Is this solution is good ?
- i need a count
- a query to know the number of > or <
and i can take the page where is listed the friend, keeping the sort ts
You can don't understand why i use a count. I need because they are not store in the same docment.
2 EDIT:
The problem with this solution, is that i need to make query object and update object outside of the mongo query (ex: for do friends.xxxxxx: {$exists:true}
ps: And what advantages are to use ts instead of date for mongodb ?
I'm using ts but i think i will store date, and no ts.
3 EDIT
I will do like Sammaye. Store in separate document. Take a look at: http://mongly.com/Multiple-Collections-Versus-Embedded-Documents/#1 and http://openmymind.net/2012/1/30/MongoDB-Embedded-Documents-vs-Multiple-Collections/
#Stennie make a pretty complete answer.
However recently I did a similar thing in PHP for my website. The first thing to understand is whether you are doing a notification system or a wall (the two are very different), it seems unclear to me and I am not sure what you mean by:
How do for brought at the page ? For exemple, when i click in a link
in my inbox for stackoverflow, i'm redirect to the page. But me, i
have a system that is multipage for exemple: I have 100 friends. There
are listed 30 per page. So when i click on the notification i can't
redirect to the because it's impossible to know the good page (users
can be removed).
That is not very good English and is very confusing when I read it. If you can expand on that I am sure people can answer better.
For a notification system I found that a large collection of notification objects also worked. So I had a schema like:
{
_id: {},
to_user: ObjectId{},
user_id: ObjectId{}, // Originating user
custom_text: "has posted a new comment on your wall post",
read: false,
ts: MongoDate()
}
And this would literally be the document I have to produce notifications. Each time a user commits an action that generates a notification it writes a new row to the DB with to_user being populated each time with each user needing to be notified. As for multiple users commiting the same action I actually convert the user_id field in a list of OjbectId's so I can say:
Sam, Dan and Mike all commented on your wall post
I then query by ts storing the last ts that the user looked at in their row allowing me to do a range based query on the newest notifications each time. This works quite well for sharding and querying in my personal experience.
Hope it helps,
Whether to embed or link is a common question for data modelling in MongoDB. If your number of notifications is going to be unbounded, you are likely going to be better saving these in a separate collection.
The current 16Mb document limit actually isn't as much as an issue as some other considerations:
A performance issue you may encounter by including all notifications in a single document is that fast-growing documents may also need to be relocated in the database more frequently (see Padding Factor).
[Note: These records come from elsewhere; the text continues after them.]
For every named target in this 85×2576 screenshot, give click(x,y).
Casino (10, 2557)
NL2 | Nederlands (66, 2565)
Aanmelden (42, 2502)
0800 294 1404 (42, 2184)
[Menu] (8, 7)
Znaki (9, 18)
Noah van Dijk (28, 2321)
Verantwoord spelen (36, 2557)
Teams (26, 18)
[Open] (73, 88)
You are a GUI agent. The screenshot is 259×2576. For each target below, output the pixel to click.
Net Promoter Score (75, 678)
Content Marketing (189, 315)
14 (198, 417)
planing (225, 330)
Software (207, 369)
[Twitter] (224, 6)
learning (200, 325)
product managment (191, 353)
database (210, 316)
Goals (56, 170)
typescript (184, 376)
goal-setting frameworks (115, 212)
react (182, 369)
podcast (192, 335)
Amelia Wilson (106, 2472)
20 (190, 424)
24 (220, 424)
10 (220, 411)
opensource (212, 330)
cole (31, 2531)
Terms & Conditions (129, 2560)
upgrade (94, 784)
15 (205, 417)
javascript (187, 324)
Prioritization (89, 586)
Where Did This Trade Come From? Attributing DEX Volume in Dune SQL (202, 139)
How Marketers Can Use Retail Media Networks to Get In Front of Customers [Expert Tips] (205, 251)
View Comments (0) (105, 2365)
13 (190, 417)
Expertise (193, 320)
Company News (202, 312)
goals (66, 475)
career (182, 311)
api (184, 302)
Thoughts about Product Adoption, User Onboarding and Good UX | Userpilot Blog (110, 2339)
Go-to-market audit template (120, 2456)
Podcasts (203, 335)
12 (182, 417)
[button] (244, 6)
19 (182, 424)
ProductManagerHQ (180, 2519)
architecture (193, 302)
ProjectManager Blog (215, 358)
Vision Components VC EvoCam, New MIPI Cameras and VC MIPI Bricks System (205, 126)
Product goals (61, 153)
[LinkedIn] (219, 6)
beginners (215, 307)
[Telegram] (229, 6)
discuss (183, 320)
You may want to be applying multiple updates to a document (such as setting a "read" flag on notifications) in a very short period of time, which means more contention for updating the same document (see Atomic Operations).
In order to implement paging you can use limit() in combination with a range query or skip(). A range query (eg. based on an indexed notificationDate) will make more effective use of indexes and perform better than skip() as your collection grows.